La primauté du Politique
En définitive François Mitterrand s’est fort bien accommodé du modèle français de gestion de l’Etat. Il avait du respect pour l’administration comme pour la justice. La métaphore des « petits pois » ne serait jamais venue sous sa plume ou dans ses discours. Mais il savait garder les distances et préserver la liberté de ses choix. L’administration lui apportait ses compétences. Mais elle devait rester à sa place.
En témoigne le choix qu’il a fait de ses collaborateurs. Ce n’est pas une promotion de l’ENA qui est entrée en même temps que moi à l’Elysée en 1981. Ni l’un ni l’autre des deux chefs de file de la maison, le secrétaire général et le directeur de cabinet, n’appartenaient à la fonction publique. Bérégovoy avait un profil politique. Rousselet était un homme d’affaire.[ Lire dans ce numéro,[ l’article de Jean Glavany : François Mitterrand et les fonctionnaires : une relation complexe]]

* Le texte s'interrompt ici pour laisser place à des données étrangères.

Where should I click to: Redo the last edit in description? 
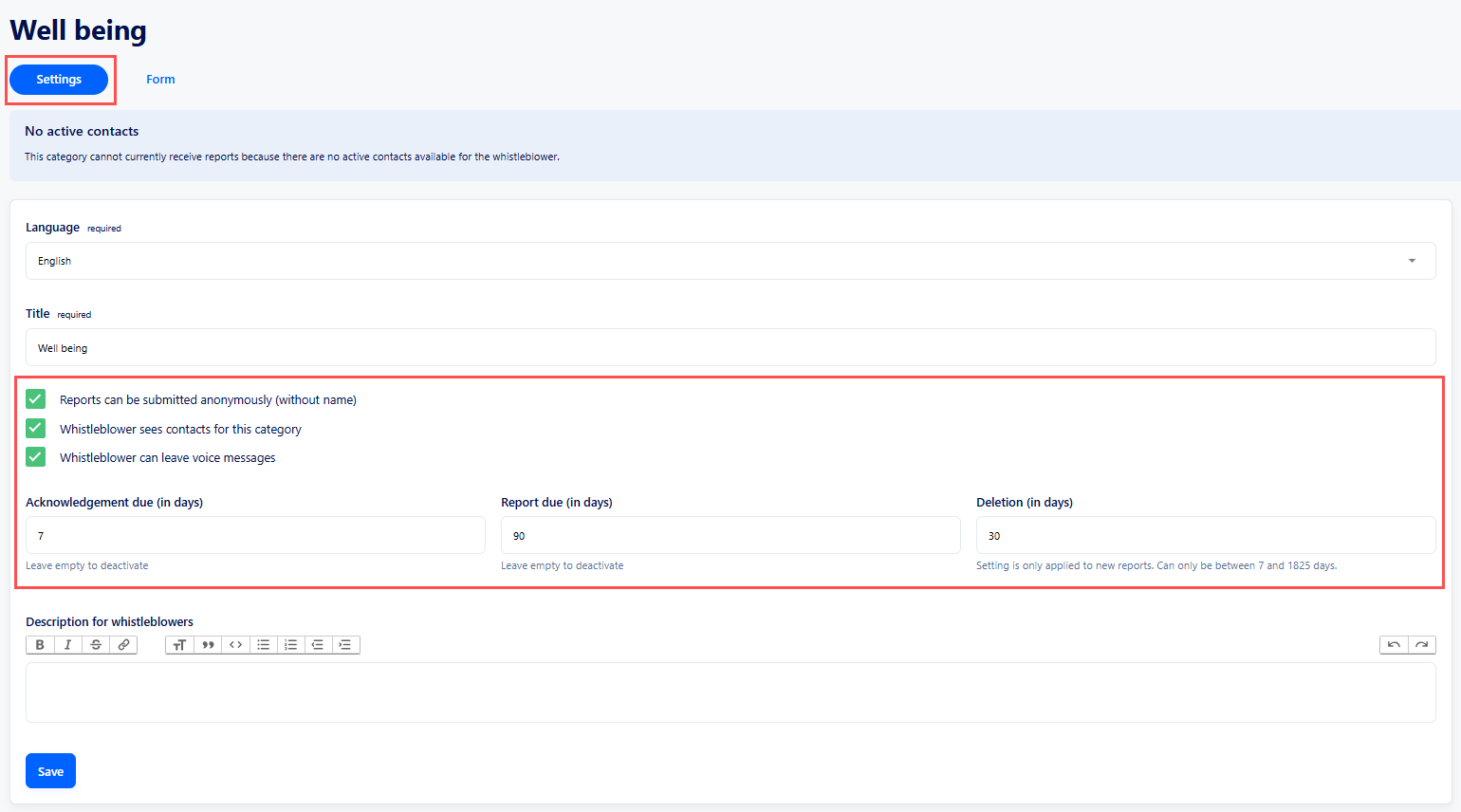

Je vois encore la stupéfaction de Barbet, vice-président du Conseil d’Etat lorsque je lui fait part de la proposition qui m’a été faite de venir seconder Pierre Bérégovoy dans sa fonction de secrétaire général de la Présidence. Dans l’esprit de mon chef de corps il ne pouvait être question pour un conseiller d’Etat d’accepter un statut d’adjoint. Il ne donnera qu’à contrecœur son accord à mon départ.
Dans les recommandations qu’il fait régulièrement aux membres du gouvernement, lors des conseils des ministres, Mitterrand revient souvent sur le devoir qu’ils ont de garder la maitrise de leur administration. « Je ne veux pas que les ministre parlent sur notes écrites. Nous sommes le conseil des ministres de la République française. Les ministres doivent connaître leurs affaires » leur dit-il le en leur donnant des consignes sur le fonctionnement du conseil des ministres. Ou encore, à propos du retard mis par les services à prendre les mesures d’application des lois « Un ministre qui ne met pas la loi en application ne doit pas rester ministre. Il ne faut pas que les ministres tombent sous la coupe de leur administration. » (26 septembre 1984). Et l’on se souvient de son algarade, le 2 février 1983, à l’occasion d’une communication du ministre de l’industrie, contre le comportement à ses yeux fâcheusement dirigiste des bureaux des ministères de tutelle vis à vis des nouveaux dirigeants des entreprises que l’on venait de nationaliser. « Il faut préserver la capacité d’initiative, la liberté d’action, ne pas confondre socialisme et bureaucratie ».
Vis à vis du principal intéressé, Jean-Pierre Chevènement, la remontrance était injuste. Mais elle reflète bien l’état d’esprit du chef de l’Etat. Au demeurant ce n’est pas sur le plan de sa relation avec l’administration qu’il rencontrera les plus grandes difficultés dans l’exercice de son mandat. Contrairement à ce que certains auraient pu craindre, et à de rares exceptions près, les hauts fonctionnaires n’ont pas eu de réticences à mettre en œuvre les orientations du nouveau gouvernement. La conciliation entre le service de l’Etat et la loyauté au gouvernement du moment fait partie de notre tradition républicaine et, en l’occurrence, elle a fort bien fonctionné.